PROBLEM TO SOLVE ->
Your reply should hold only the lines from the records below where "computer" occurs.

****

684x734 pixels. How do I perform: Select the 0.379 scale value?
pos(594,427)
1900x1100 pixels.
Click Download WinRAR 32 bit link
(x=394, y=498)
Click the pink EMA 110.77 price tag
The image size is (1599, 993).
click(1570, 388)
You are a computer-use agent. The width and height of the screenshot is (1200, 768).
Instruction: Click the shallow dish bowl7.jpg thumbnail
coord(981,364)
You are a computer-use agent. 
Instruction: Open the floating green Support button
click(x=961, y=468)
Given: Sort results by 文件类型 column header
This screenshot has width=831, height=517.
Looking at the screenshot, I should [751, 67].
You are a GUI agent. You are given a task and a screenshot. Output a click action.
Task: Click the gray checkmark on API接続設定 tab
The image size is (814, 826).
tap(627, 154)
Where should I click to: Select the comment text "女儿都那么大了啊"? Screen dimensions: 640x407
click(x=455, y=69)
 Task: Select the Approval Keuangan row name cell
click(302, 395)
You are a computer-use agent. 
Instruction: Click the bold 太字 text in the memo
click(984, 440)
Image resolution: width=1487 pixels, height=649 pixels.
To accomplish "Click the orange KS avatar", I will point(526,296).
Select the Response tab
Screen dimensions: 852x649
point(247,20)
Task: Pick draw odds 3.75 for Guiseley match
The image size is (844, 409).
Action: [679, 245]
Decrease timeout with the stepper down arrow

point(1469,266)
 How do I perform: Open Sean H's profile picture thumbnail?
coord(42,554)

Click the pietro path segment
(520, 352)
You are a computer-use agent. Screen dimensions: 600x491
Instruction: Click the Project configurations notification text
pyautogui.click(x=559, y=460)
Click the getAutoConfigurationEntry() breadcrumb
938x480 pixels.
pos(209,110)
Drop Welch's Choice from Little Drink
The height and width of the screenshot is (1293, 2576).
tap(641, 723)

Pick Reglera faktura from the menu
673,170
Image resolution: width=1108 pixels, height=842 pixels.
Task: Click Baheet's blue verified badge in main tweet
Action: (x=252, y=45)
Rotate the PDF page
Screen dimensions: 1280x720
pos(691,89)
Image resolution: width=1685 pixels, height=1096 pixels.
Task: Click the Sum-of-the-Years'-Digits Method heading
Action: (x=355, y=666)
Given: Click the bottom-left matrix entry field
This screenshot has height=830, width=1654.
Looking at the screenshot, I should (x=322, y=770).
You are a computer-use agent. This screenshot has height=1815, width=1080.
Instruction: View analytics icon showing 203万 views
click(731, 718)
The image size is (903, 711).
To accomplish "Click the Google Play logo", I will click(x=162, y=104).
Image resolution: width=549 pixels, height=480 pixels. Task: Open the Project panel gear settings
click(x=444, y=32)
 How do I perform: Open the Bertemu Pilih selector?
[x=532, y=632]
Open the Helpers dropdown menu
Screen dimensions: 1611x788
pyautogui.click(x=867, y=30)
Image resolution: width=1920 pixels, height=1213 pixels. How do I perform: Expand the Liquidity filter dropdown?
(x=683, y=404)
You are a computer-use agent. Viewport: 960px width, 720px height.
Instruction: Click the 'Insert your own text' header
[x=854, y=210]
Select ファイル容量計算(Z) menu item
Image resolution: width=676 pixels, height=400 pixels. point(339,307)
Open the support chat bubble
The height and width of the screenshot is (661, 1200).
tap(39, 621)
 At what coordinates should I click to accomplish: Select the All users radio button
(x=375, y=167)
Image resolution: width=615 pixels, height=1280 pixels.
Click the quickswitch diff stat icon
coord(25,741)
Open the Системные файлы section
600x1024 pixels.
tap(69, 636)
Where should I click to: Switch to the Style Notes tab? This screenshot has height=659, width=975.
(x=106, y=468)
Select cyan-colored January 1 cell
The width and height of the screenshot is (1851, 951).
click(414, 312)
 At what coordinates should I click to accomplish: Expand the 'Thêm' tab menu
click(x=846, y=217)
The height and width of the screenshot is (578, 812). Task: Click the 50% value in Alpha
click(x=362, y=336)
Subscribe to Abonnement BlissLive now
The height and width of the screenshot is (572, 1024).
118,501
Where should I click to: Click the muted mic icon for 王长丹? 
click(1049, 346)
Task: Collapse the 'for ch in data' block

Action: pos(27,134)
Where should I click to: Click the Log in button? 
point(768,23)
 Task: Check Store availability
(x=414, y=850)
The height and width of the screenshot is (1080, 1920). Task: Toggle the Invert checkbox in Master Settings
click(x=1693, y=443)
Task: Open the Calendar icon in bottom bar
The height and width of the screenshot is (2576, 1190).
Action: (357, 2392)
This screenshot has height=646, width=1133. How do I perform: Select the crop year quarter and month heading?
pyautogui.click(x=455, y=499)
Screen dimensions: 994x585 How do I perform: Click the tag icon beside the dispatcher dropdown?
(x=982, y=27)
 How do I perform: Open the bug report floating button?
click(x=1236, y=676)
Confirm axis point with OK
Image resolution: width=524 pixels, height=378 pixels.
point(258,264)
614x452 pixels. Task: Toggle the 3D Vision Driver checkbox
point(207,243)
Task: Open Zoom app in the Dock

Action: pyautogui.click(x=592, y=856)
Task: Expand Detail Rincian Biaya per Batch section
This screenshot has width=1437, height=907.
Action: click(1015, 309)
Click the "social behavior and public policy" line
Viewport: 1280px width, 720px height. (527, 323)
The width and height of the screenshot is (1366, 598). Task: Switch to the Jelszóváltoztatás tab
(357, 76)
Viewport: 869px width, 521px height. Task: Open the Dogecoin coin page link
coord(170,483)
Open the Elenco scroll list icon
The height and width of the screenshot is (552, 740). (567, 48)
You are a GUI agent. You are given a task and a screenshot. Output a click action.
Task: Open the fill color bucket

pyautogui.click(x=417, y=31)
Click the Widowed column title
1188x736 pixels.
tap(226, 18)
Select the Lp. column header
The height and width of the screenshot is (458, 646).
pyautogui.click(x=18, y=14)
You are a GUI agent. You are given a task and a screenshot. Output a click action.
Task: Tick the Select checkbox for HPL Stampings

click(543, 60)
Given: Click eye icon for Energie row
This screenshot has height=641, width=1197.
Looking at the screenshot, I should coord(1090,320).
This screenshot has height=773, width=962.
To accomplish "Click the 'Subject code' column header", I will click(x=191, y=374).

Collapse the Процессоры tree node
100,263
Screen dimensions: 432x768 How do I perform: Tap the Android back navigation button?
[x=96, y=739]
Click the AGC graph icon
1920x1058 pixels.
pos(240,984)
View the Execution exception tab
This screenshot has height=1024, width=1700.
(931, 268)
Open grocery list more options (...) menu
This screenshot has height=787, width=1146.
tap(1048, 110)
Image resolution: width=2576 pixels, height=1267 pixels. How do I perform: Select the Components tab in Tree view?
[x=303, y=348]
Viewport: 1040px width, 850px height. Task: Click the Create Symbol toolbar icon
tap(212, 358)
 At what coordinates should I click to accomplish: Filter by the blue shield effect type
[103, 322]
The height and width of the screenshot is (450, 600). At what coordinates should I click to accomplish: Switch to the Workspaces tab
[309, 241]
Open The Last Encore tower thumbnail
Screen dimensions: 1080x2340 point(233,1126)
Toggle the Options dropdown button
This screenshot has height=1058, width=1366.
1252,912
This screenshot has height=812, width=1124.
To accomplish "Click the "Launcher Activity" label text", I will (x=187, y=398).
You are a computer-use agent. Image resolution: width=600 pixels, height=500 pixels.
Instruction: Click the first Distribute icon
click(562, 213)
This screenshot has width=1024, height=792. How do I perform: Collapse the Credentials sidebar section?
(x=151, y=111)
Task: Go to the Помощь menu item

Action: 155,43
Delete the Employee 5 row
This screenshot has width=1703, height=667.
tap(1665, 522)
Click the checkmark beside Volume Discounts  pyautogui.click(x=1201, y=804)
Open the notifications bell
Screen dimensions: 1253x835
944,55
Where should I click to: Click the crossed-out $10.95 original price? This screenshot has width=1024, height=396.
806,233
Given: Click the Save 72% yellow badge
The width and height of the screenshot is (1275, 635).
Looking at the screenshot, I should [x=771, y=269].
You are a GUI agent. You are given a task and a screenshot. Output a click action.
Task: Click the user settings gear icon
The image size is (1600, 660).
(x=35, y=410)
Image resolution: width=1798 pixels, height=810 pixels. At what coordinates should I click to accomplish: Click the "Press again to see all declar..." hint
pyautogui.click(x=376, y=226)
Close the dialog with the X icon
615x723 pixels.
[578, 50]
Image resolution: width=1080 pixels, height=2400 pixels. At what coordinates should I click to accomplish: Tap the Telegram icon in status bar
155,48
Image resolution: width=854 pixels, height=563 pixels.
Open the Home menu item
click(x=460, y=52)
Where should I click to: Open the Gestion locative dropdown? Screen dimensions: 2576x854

****

ANSWER SECTION ->
You are a computer-use agent. The width and height of the screenshot is (1200, 768).
You are a computer-use agent. 
You are a computer-use agent. 
You are a computer-use agent. Screen dimensions: 600x491
You are a computer-use agent. This screenshot has height=1815, width=1080.
You are a computer-use agent. Viewport: 960px width, 720px height.
You are a computer-use agent. Image resolution: width=600 pixels, height=500 pixels.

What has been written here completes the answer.